* [Task item] Continue the text on Gymnema sylvestre dosage and preparation from the point where it stops.

Antidiabetes drugs: Although Gymnema sylvestre may improve insulin levels and promote healthy blood sugar levels, taking the herbal supplement with other anti-diabetes medication such as Amaryl (glimepiride), insulin, Diabinese (chlorpropamide), Glucotrol (glipizide), Orinase (tolbutamide), DiaBeta, Glynase PresTab, Micronase (glyburide), and others, may result in a hypoglycemia (low blood sugar). Always monitor the blood sugar very closely. People taking antidiabetic medications should only take Gymnema sylvestre under the direction and supervision of a medical professional/ health care provider.

Dosage and Preparation

As with other herbal supplements, the proper dose of Gymnema sylvestre depends on many different factors. These include age, overall health level, condition being treated, and more. Although many studies have been conducted, the precise, safe and effective dose of Gymnema sylvestre has not yet been well established. Always follow the direction of the prescribing health care provider and the package insert on all herbal supplements, including Gymnema sylvestre.

Preparation

Traditionally, Gymnema sylvestre has been used by making a tea or chewing on the leaves of the plant. It is also available as an extract or leaf powder form. Supplemental tablets and capsules have been made (particularly for use in Western medicine). This ensures more accurate control of the dose, which is very important, particularly in clinical research studies.

A tea is commonly made for use in controlling the appetite and specifically for treatment of obesity.

Dosage

Gymnema sylvestre is considered possibly safe when taken in the recommended dosages, such as 200 to 400 milligrams (mg) per day. However, high dosages may be toxic and there is one report of toxic hepatitis in a patient with diabetes mellitus.

Dosages that have been commonly used include:

  • For a tea: Boil the leaves of the Gymnema sylvestre plant for 5 minutes, then steep them in the boiling water for 15 minutes before ingesting the tea.

* [Data for analysis]

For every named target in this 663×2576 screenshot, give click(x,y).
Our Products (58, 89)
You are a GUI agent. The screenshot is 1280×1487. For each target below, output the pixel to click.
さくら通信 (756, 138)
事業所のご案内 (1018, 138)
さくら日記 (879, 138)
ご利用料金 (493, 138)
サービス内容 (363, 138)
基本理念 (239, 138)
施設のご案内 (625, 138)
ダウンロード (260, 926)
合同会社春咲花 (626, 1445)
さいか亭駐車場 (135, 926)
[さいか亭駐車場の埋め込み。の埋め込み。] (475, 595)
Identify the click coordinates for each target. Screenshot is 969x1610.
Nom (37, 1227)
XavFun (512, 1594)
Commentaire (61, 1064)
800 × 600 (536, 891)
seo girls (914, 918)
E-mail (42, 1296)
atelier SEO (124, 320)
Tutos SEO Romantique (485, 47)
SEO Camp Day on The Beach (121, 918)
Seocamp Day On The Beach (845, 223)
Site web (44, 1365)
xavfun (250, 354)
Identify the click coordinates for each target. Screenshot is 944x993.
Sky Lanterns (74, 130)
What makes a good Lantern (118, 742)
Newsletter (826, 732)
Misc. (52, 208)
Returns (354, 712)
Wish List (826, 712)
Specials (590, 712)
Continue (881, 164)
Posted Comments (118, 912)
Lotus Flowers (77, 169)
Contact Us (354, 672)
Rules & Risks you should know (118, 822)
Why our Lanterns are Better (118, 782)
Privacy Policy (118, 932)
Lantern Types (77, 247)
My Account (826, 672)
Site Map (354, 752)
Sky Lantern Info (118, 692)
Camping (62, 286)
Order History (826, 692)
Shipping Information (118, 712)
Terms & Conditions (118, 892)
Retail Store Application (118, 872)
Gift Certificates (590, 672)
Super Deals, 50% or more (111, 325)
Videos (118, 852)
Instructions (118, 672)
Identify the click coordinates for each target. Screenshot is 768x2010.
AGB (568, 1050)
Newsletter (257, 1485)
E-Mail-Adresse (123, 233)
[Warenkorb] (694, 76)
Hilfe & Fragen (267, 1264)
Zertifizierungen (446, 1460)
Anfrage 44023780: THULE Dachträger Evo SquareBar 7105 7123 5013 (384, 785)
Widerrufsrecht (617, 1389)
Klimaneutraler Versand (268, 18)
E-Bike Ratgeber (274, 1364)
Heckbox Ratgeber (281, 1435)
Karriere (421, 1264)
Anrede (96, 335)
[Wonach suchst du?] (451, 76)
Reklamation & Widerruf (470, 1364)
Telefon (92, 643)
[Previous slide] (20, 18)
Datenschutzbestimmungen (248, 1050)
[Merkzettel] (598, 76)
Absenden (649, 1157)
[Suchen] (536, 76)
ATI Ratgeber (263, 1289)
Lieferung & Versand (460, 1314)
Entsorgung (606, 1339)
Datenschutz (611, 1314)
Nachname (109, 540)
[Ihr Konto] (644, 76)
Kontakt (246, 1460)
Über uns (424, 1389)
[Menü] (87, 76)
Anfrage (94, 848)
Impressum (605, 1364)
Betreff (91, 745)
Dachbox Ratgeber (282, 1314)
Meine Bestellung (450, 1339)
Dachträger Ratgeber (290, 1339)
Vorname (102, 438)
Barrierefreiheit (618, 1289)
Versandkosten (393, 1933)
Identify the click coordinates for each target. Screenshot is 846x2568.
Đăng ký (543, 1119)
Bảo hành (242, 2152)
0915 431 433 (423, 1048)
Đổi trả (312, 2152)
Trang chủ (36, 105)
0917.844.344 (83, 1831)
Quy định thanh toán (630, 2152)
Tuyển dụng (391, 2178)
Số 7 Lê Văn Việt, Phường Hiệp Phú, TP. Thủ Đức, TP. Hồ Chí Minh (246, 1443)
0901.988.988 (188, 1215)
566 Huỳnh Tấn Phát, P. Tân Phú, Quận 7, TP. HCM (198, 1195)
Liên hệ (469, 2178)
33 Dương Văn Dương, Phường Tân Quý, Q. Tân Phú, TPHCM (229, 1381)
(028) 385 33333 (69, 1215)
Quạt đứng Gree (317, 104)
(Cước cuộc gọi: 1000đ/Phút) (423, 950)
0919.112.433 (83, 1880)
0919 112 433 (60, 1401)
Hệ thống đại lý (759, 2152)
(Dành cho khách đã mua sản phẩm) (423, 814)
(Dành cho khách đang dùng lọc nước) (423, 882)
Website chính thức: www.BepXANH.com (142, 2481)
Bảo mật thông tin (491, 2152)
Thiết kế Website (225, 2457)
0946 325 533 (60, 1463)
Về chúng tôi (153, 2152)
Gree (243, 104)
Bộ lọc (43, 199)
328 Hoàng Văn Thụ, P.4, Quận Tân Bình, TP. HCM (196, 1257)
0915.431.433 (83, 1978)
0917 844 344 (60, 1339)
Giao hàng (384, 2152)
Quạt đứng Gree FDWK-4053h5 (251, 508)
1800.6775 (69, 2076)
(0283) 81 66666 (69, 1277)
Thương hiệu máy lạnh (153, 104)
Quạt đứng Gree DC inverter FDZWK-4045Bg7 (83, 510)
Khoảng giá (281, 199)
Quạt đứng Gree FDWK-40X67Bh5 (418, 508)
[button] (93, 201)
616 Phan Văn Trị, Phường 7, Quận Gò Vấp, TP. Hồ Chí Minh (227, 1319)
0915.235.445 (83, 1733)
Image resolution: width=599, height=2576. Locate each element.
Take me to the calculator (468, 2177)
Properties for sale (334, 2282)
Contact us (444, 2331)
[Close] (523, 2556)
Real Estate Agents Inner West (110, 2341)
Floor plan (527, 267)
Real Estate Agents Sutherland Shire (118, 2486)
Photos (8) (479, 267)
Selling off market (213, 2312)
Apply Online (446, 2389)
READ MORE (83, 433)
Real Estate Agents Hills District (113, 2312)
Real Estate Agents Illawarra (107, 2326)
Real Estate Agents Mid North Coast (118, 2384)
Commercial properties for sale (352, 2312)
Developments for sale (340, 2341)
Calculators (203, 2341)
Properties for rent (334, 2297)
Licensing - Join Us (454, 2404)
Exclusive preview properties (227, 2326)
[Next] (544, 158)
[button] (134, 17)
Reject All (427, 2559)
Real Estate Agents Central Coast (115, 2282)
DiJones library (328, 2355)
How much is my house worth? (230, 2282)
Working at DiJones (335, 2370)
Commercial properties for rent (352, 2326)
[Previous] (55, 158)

* [Expected answer]
  • Powder: Begin taking 2 grams and gradually increase to 4 grams of powder as tolerated
  • Capsules: 100 mg three to four times each day
  • For sugar blocking effects: Take Gymnema sylvestre supplement up 5 to 10 minutes before eating high sugar foods

What to Look For

Although Gymnema sylvestre is considered safe when taken in the proper doses, it’s important to keep in mind that herbal supplements are not regulated by the U.S. Food and Drug Administration (FDA). This means that a person must be particularly cautious when selecting an herbal product to ensure it is pure, and that the dose is safe. 

Some nutrition specialists recommend using the extract form of Gymnema sylvestre and not the raw powder form, because they say that the raw powder may not provide any glucose lowering effects. 

Look for an extract that is standardized to contain at least 25% gymnemic acid.

Other Questions

How long does it take for Gymnema sylvestre to stop sugar cravings?

One of the most impressive benefits of G. sylvestre is that it begins to work very quickly. In fact, studies have discovered that it takes just 30 seconds from the time the herbal supplement is initially taken to begin to take effect. 

How long does the sugar blocking effect of Gymnema sylvestre last? 

The sugar blocking effect of Gymnea is not permanent, it is estimated to last up to one hour from the time the herbal supplement is taken.

Does Gymnema sylvestre tea taste good?

Gymnema is said to have a slightly bitter flavor (similar to morninga tea). This is common with many medicinal herbal teas. However, it has also been described as having an intense, earthy flavor and some tea drinkers say it tastes good, so it’s up to a person’s individual taste. Adding honey, or other natural sweeteners will help to improve the taste, for those who find it bitter tasting.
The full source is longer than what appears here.